When you come to a picture, pass over it, and set down the entries below exactly.

Data extracts
·····

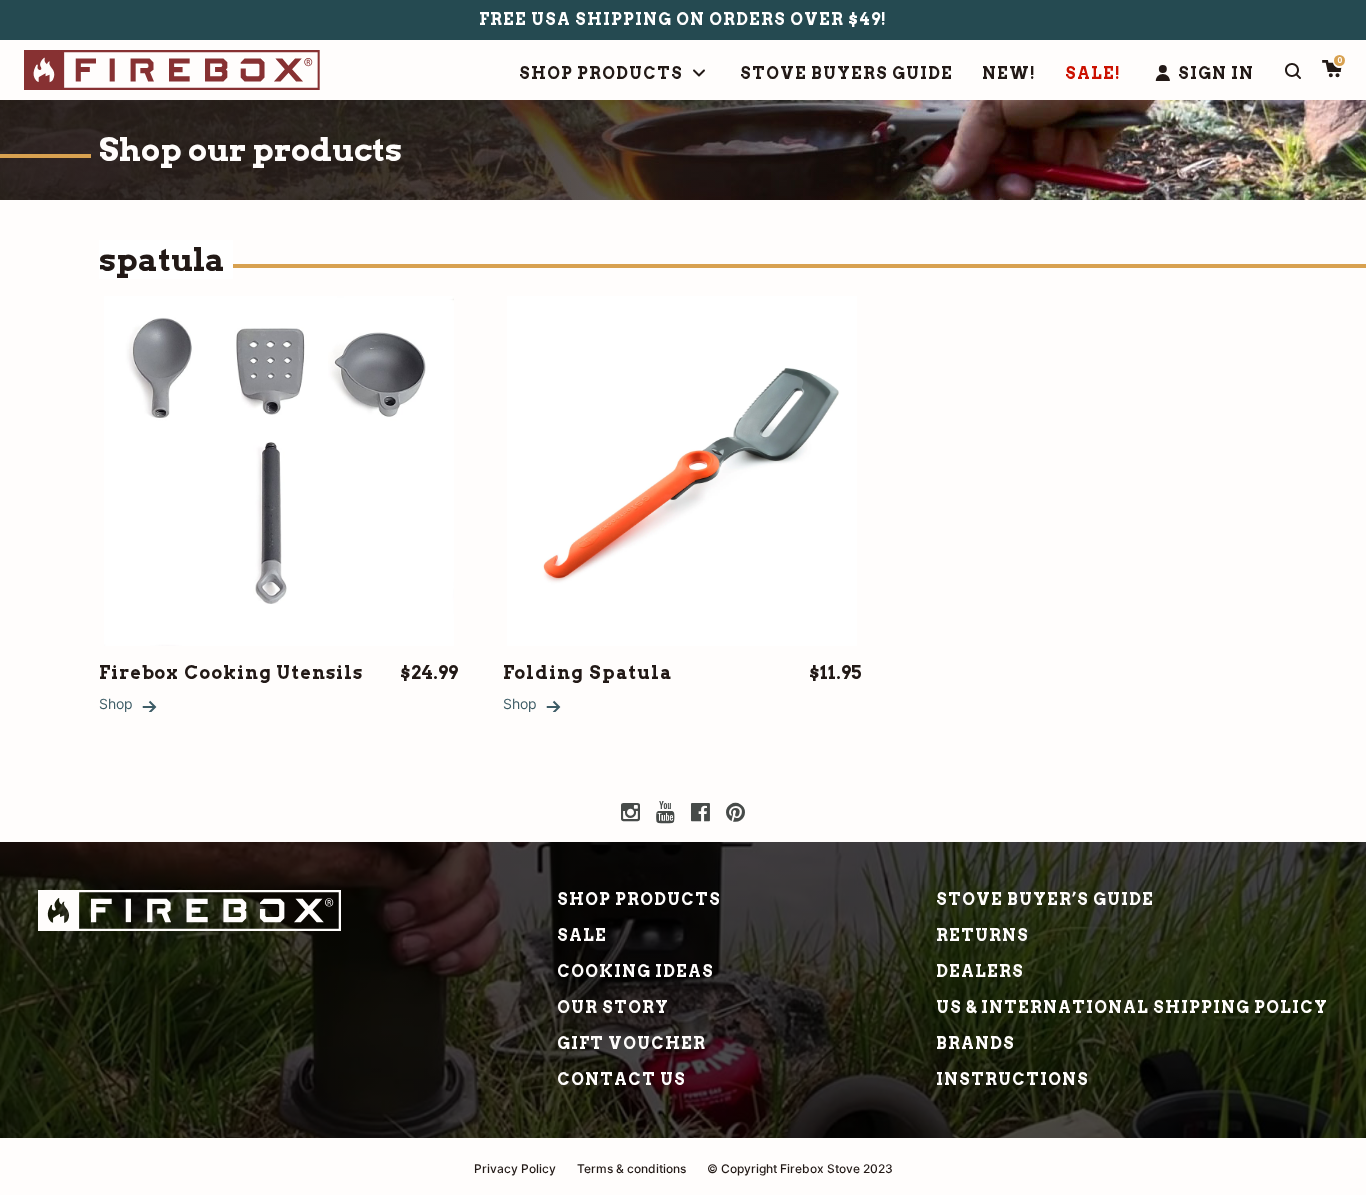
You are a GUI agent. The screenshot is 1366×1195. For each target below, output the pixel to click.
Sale (582, 935)
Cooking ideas (635, 971)
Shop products (639, 899)
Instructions (1012, 1079)
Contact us (621, 1079)
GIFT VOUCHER (631, 1043)
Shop (116, 703)
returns (982, 935)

·····

Expected answer
You are a GUI agent. The screenshot is 1366×1195. For each target below, output the pixel to click.
Sale (582, 935)
Cooking ideas (635, 971)
Shop products (639, 899)
Instructions (1012, 1079)
Contact us (621, 1079)
GIFT VOUCHER (631, 1043)
Shop (116, 703)
returns (982, 935)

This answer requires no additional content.